Сейчас он спит — я дал ему снотворного, хотя дело, по-моему, идет на поправку. Хасан приносит нам обоим еду — сегодня вечером Таха впервые выпил немного мясного бульона, а я посидел с ним и поел мяса газели с фасолью, — причем отлично приготовленную, хотя с поваром я был строг, сказав, что Таха очень болен, что обращаться с ним надо бережно и тревожить его нельзя. Всё это я считал важным, поскольку меня целый день не было дома, и больной фактически оказался у Хасана в руках. Вчера мальчику было очень плохо, и я почти всю ночь сидел с ним, съежившись на табурете под противомоскитной сеткой, вытирал ему лоб и давал обезболивающее. Было ужасно жарко, и казалось, что он весь горит: стоило мне убрать губку, как пот вновь выступал у него на лбу, длинные ресницы трепетали, рот был постоянно открыт. Воду он пил буквально галлонами. Когда он наконец уснул — что-то бормоча и беспрестанно ворочаясь, — я на минуту вновь почувствовал себя одиноким и уставшим. Мне и самому очень хотелось спать, но душу бередила тревожная мысль о том, что я не всё сделал как следует, что он не поправится. Разумеется, когда я лег, заснуть мне не удалось. Я лежал не смыкая глаз, беспокойно метался и потел так, словно это я стал жертвой скорпиона. Потом, почти одновременно, сквозь ставни начал пробиваться свет утренней зари, жара, которая, казалось, спала лишь на мгновение, резко, устрашающе усилилась, а прекрасная простота дома в кои-то веки обернулась чудовищным убожеством, чем-то вроде западни, где невозможно выбраться из одной комнаты, не оказавшись запертым в другой. Я чувствовал, как тяготит меня бремя ответственности, в то же время придающее мне сил, — и это было гнетущее чувство. Вернее сказать, оно напоминало судорогу во время купания — неожиданное испытание в дружественной стихии, которая раньше только поддерживала жизнь, а теперь вдруг сделалась грозной.
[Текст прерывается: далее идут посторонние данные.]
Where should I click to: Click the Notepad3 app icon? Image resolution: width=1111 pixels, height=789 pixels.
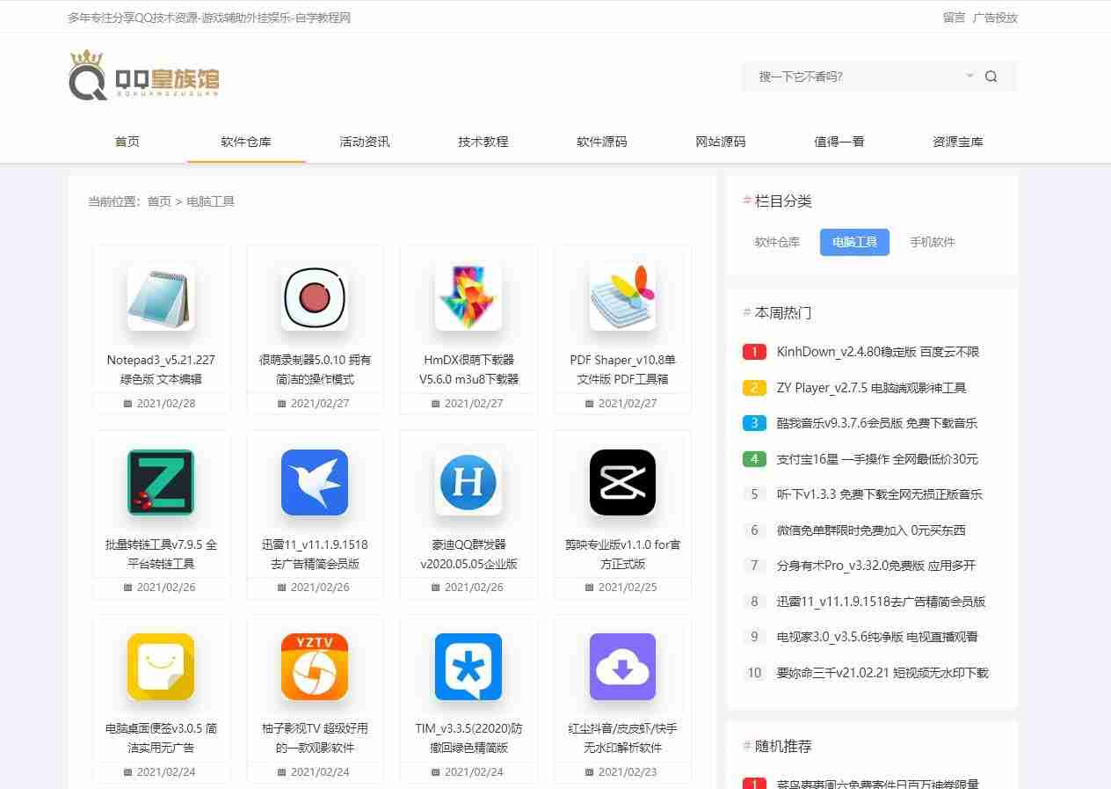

Эта работа сплошь состоит из личных контактов: приходится представлять власть на местах, в сопровождении слуг совершать многодневные путешествия через пустыни или внезапно разлившиеся реки, и лишь изредка — через цветущие луга. Работать здесь — значит не сидеть за столом в кабинете, а стоять в жидкой тени и решать, кто из двоих голых соплеменников прав, а кто виноват. Здесь не место оторванным от жизни бюрократам: работать приходится под открытым небом, на бескрайних просторах, где из дрожащего знойного марева материализуются замечательные, на редкость красивые люди. Разумеется, речь не о красивой наружности: среди них встречаются и уродливые горбуны… А когда я, переступив порог пустого дверного проема, вновь вошел в ту комнату, где лежал Таха, хоть и измученный, но забывшийся сном, словно какой-нибудь святой, перенесший пытки и впавший в транс, мне показалось, что все мои смутные восторженные чувства по отношению к Африке и кочевой жизни местного автократа обретают истинный смысл прямо у меня на глазах, затуманенных от усталости. Он лежал, запрокинув голову за край подушки, свесив одну руку с кровати и почти касаясь пола пальцами, подергивающимися в такт сердцебиению. И вдруг я понял, что этот мальчик и есть моя ответственность во плоти: он — это всё потомство, которого у меня никогда не будет, вся моя судьба. Мальчик показался мне таким красивым, что у меня пересохло во рту, а проснувшись, он увидел, что я пристально смотрю на него. При этом я то ли молился за него, то ли молил о чем-то его самого — точно не помню.
Я очень сильно пьян. Сейчас половина третьего ночи. Я вхожу на цыпочках, очень осторожно, и вижу, что он спокойно спит. Он проснулся бы от всего, что мне нестерпимо хочется сделать, — а этого я себе не простил бы. Вся моя любовь к нему выражается во врачебном такте, благородном самоотречении, в своего рода благодеянии, широком жесте, который я делаю по неизвестной причине и который некому оценить по достоинству. И, окончательно успокоившись, посмеиваясь над собой, я ковыляю спать.
1 июня 1926. С утра страшно болела голова. Я отменил все назначенные на сегодня встречи и в результате оказался в таком же положении выздоравливающего, как мой слуга. Хасан злобно ревнует.